Non c’è stata da anni tanta impazienza e curiosità per l’inaugurazione del nuovo anno scaligero, trattandosi dell’incontro tra la Carmen sivigliana, sigaraia seduttrice, ed Emma Dante palermitana, autrice e regista teatrale di devastante immaginazione.
Infatti per la serata riservata ai giovani, il 4 dicembre, nei primi 15 minuti sono state 8000 le richieste online, mentre la biglietteria ha esaurito i posti in 2 minuti.
I loggionisti sono in pre-fermento, i più austeri critici della lirica temono dissacrazioni e blasfemie, addirittura una Carmen mafiosa se non addirittura trans.

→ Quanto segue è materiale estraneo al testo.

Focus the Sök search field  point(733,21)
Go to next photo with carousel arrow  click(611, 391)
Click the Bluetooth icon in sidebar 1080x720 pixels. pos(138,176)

Né li rassicura l’assoluta fiducia e l’entusiasmo del sovrintendente Stephane Lissner e di Daniel Barenboim, che dirigerà l’opera di Bizet e sta vivendo un idillio professionale con la serena, semplice, giovane donna alla sua prima regia lirica (“mai entrata prima alla Scala, mai visto un’opera”), che cura anche i costumi, solitamente molto dissestati se non inesistenti.
“Barenboim mi aiuta molto: e io sto imparando tutto da lui. Ci unisce la passione per questo progetto che tocca la mia sensibilità, anche se per me l’opera è come un paese straniero di cui non parlo la lingua, ma che cerco di capire con molta umiltà. L’unico disaccordo riguarda le nacchere: io le preferirei nell’orchestra, lui le vuole sul palcoscenico”.

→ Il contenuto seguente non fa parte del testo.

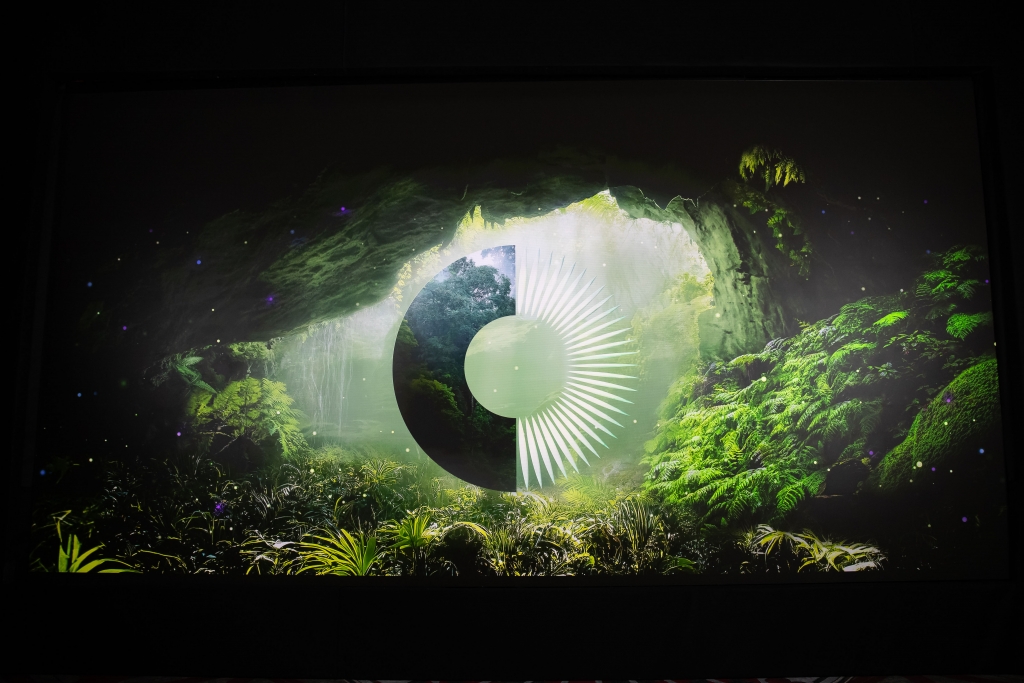Click the hanging fern atop the cave opening
Viewport: 1024px width, 683px height.
coord(770,166)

Emma Dante, scarponi e pantaloni da sciatore anni ’30, meches bianche nei capelli color mogano e una sottile lunga treccina che le scende sul petto, è incantata e perplessa. “Carmen è una creatura nuova per me, e mi sento più vicina a quella di Mérimée che a quella di Bizet: le donne dei miei spettacoli sono scimunite che un contesto di furia, dolore e sottomissione ha rincoglionito. Carmen invece non è una vittima, è una ribelle che trasgredisce ogni regola, che diserta ogni perbenismo: conosce da sempre il suo destino di morte e per sete di libertà è lei ad andarle incontro”.

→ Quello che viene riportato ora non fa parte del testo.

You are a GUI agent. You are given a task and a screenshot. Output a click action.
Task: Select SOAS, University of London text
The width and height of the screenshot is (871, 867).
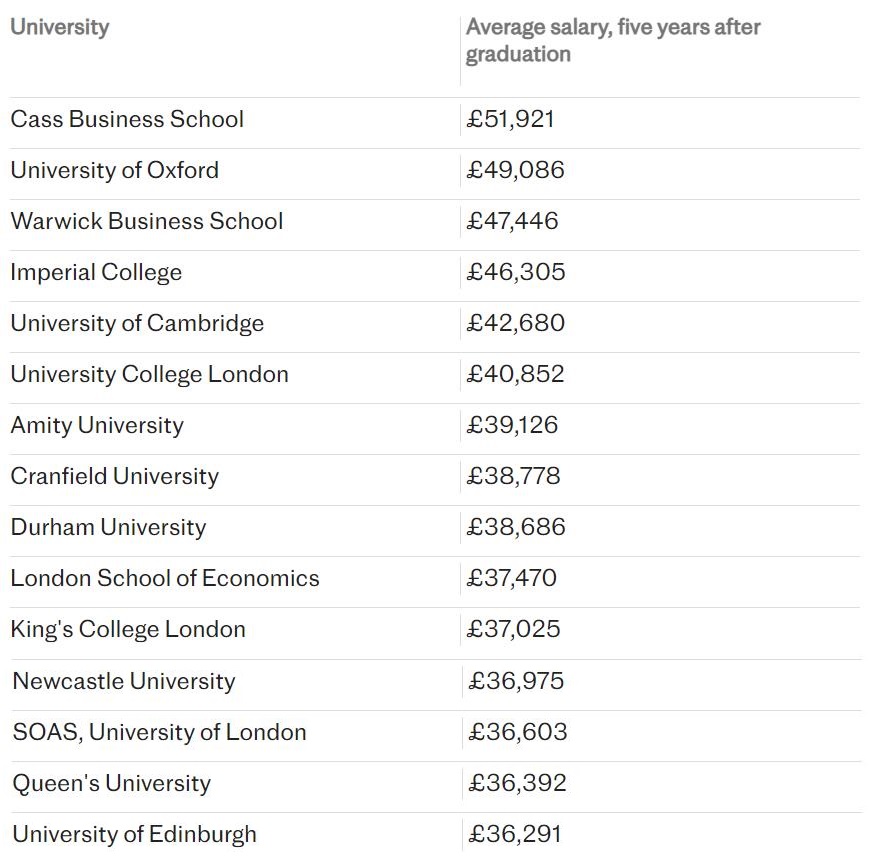pos(159,732)
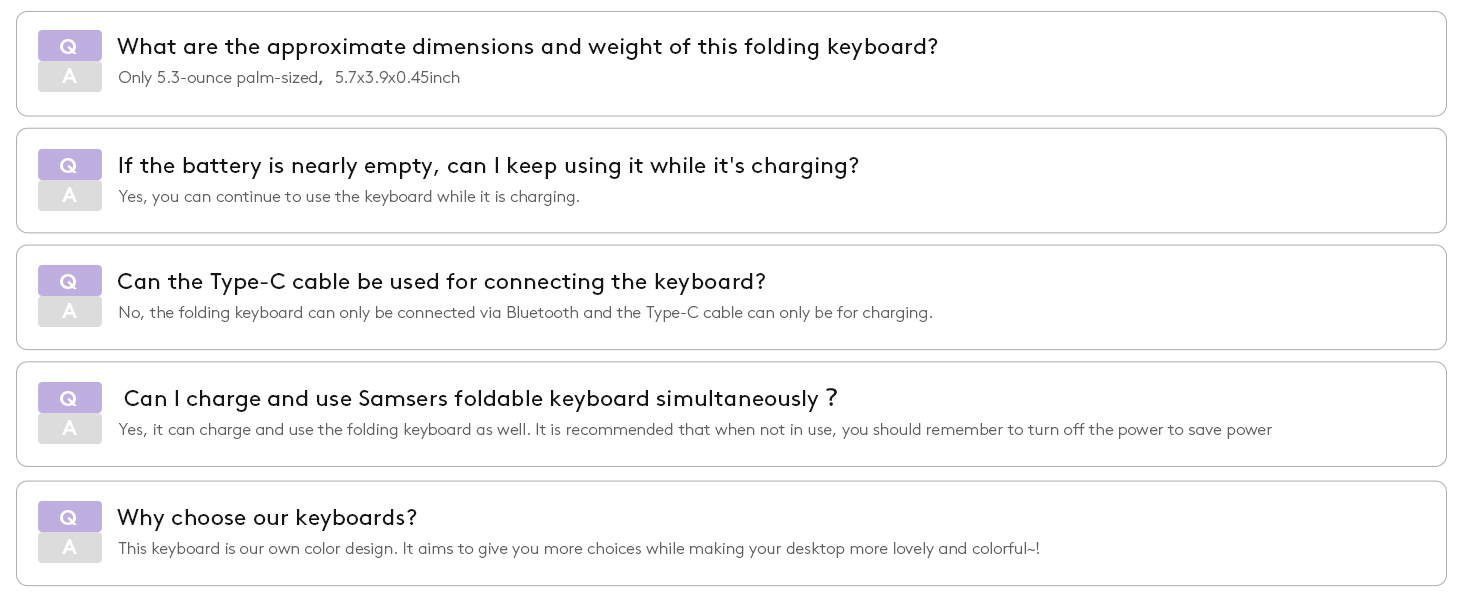
Task: Click the A badge beside own color design answer
Action: click(69, 548)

Lo scenografo Richard Peduzzi e la responsabile delle luci, Dominique Bruguière, “hanno girato a lungo con me a Palermo, per trovare certi colori sgretolati, certe penombre allarmanti. Ma sul palcoscenico non ci saranno né Palermo né Siviglia, ma un Sud dell’anima, dove tutto avviene in piazza, l’amore, la morte, la tragedia, il sacrilegio, sotto gli occhi dei poveracci e dei piccoli criminali”. Già il cardinal Bertone se la prese anni fa con il suo spettacolo La scimia, tratto da un’opera di Landolfi, dove un bel giovanotto nudo nel ruolo di scimmia finisce crocefisso; la sua Carmen susciterà scomuniche se non ecclesiastiche, magari mondane? “Il paese immaginario di Micaela, Don José ed Escamillo, è immerso nella religiosità e nella superstizione, affollato di croci, chierichetti, sacerdoti, ex voto, arredi sacri che tentano di ghermire la laica e libera Carmen che pure non è vestita da zingara ma da suora, come le sigaraie che vivono ammassate in una fabbrica monastica e carceraria”.